Prohibitionists will often respond by posing the loaded question: “So, are you saying that prostitution is harmless?” To which I would explain that commercial sex, like any other activity, carries a risk of potential harm, and that any actual harm is dependent upon many factors, some simple (using condoms) and some complex (psychological disposition). For some people, consensual sex work is not only very low risk, it may actually provide benefits. A 1986 doctoral dissertation by Dr. Diana Prince, for example, indicated that 97 percent of escorts surveyed experienced increased self-esteem after entering the profession. For others, sex work is either the best available or least deleterious option available to them. To date, I’ve yet to see a reliable study showing anything more than ten percent of prostitutes being forced, while a number of studies reveal that many people choose to enter commercial sex for a number of reasons.
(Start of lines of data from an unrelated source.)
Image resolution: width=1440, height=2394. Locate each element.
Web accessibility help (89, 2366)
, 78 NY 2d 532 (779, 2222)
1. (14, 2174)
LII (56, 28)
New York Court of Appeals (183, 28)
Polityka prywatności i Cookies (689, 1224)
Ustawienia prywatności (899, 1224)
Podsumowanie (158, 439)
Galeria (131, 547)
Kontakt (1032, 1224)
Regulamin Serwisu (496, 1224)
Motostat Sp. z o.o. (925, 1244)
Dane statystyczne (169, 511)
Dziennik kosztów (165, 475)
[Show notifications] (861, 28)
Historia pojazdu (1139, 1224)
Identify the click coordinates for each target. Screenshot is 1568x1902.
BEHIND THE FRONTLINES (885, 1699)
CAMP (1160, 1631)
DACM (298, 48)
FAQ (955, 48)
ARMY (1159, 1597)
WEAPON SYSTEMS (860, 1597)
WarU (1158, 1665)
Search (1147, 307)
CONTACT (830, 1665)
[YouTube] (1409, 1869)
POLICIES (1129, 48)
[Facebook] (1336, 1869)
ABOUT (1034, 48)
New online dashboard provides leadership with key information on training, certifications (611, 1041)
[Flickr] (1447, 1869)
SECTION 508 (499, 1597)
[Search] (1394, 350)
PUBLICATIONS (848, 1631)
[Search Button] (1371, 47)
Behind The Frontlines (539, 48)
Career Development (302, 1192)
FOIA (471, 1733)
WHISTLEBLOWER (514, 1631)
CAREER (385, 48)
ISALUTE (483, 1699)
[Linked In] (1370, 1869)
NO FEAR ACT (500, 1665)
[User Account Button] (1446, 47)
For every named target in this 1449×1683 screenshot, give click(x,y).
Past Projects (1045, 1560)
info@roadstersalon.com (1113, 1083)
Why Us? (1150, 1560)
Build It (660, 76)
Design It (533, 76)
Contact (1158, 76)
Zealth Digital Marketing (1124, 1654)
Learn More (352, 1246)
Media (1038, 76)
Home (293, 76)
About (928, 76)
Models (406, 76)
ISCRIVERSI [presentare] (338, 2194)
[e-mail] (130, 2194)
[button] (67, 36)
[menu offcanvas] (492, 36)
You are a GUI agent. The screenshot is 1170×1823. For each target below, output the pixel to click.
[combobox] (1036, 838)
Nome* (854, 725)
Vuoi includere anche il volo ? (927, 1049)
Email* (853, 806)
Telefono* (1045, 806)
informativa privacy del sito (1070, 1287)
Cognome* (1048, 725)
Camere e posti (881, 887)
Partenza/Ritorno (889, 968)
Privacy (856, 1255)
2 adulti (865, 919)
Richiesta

So the available evidence does not support a hard-and-fast dictum that selling sex is inherently harmful. Instead, we see a complex continuum of diverse experiences. That leads us to the question of which approach best applies to all such contexts; more specifically, who is best qualified to determine whether a person may engage in sex work. Given that our society regards both sexual and commercial interactions as generally best decided by those autonomous individuals so involved, it follows that such a principle extends to the buying and selling of sexual services, with any regulation for health and safety being formulated and implemented primarily by the individuals engaged in said work. In short, the full decriminalization of sex work by consenting adults, which provides the fullest range of options for both preventing and ameliorating any potential harm that may occur.

Of course, the prohibitionists would have none of this, and even some well-meaning moderates and liberals would call for some degree of government regulation and containment (“legalization”). The problem with any form of criminalization and stigmatization is that it deprives those involved in sex work of the tools they need to minimize the risk of potential harm, from negotiating power to legal recourse. And while legalization may ameliorate some conditions, too often it leads to a “back-door criminalization” for many sex workers. This also applies to those who have been coerced into selling sex, as Amnesty International notes:

[C]riminalization of sex work can hinder the fight against trafficking – for example, victims may be reluctant to come forward if they fear the police will take action against them for selling sex. Where sex work is criminalized, sex workers are also excluded from workplace protections which could increase oversight and help identify and prevent trafficking.

If anything, the prohibitionist drive to continue criminalizing commercial sex is what is inherently harmful to sex workers.